If you woke up in the morning to find social media buzzing about how attractive you are, you’d probably take it as good news. I know I would — that’s why I’m always posting thirst traps! But I’ve yet to accrue enough compliments to justify a slew of headlines declaring the internet’s collective crush on me. I’m not, in other words, Jacob Frey, the hot mayor of Minneapolis.
But while we normal people could happily bask in the knowledge that our looks have drawn praise from a widened circle of admirers, politicians cannot. In fact, when everyone starts lusting after a duly elected dude — and handsome men are who this generally happens to, likely because this kind of objectification feels less icky or degrading than it would with a woman — it seems to augur poorly. When I see tweets like, “whoa, my congressman can get it,” I start waiting for the other shoe to drop. Will it turn out they supported an awful, destructive piece of legislation? Do they get their campaign money from a nightmare industry lobby? Have they written or said something, at any point in the past 40 years, that really, indisputably sucks ass?

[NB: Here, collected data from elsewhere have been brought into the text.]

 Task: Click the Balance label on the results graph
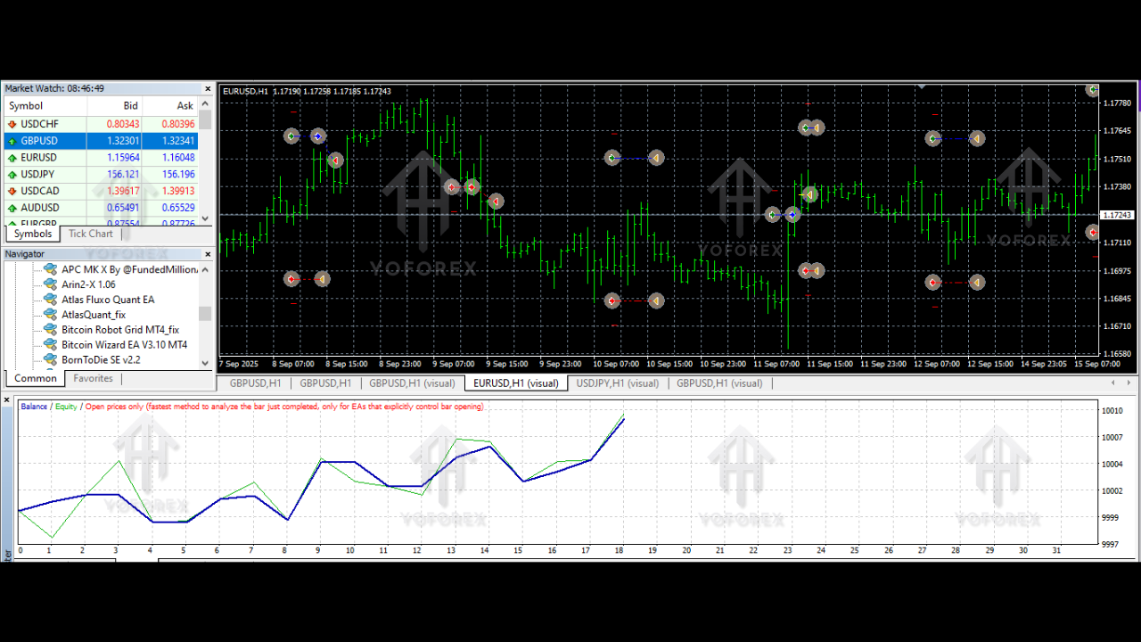33,407
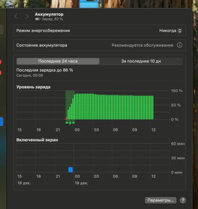This screenshot has width=198, height=209.
Task: Open the Никогда energy saver dropdown
Action: [x=170, y=31]
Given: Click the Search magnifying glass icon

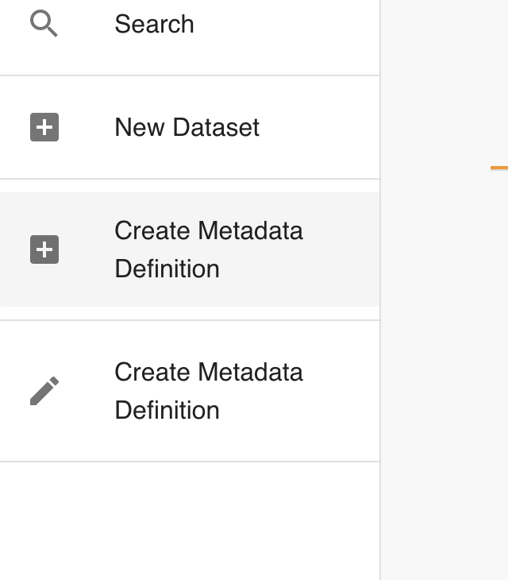Looking at the screenshot, I should 44,24.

Consider a few other dudes who rose to dreamboat status, only to plummet in our esteem. Canada’s Prime Minister, Justin Trudeau, was the focus of erotic dreams, revered for his hunkiness as far away as Japan and lusted after all the more when it came out that he sometimes hikes without a shirt on. It’s possible that a couple of years ago, he would have been voted the hottest head of state in the Western world. But over time, it became clear that a nice smile is no substitute for decent politics.
Oh, and that appealingly boyish face of his? He’d been slathering it with dark paint to dress up as people of color, demonstrating just how deeply embedded in the sick ruling class he’d been since birth. It wasn’t the attention paid to his appearance that made him a terrible leader — it just made his cratering that more dramatic.
Still, people are lining up for another horny parade, this time in honor of MP Jagmeet Singh.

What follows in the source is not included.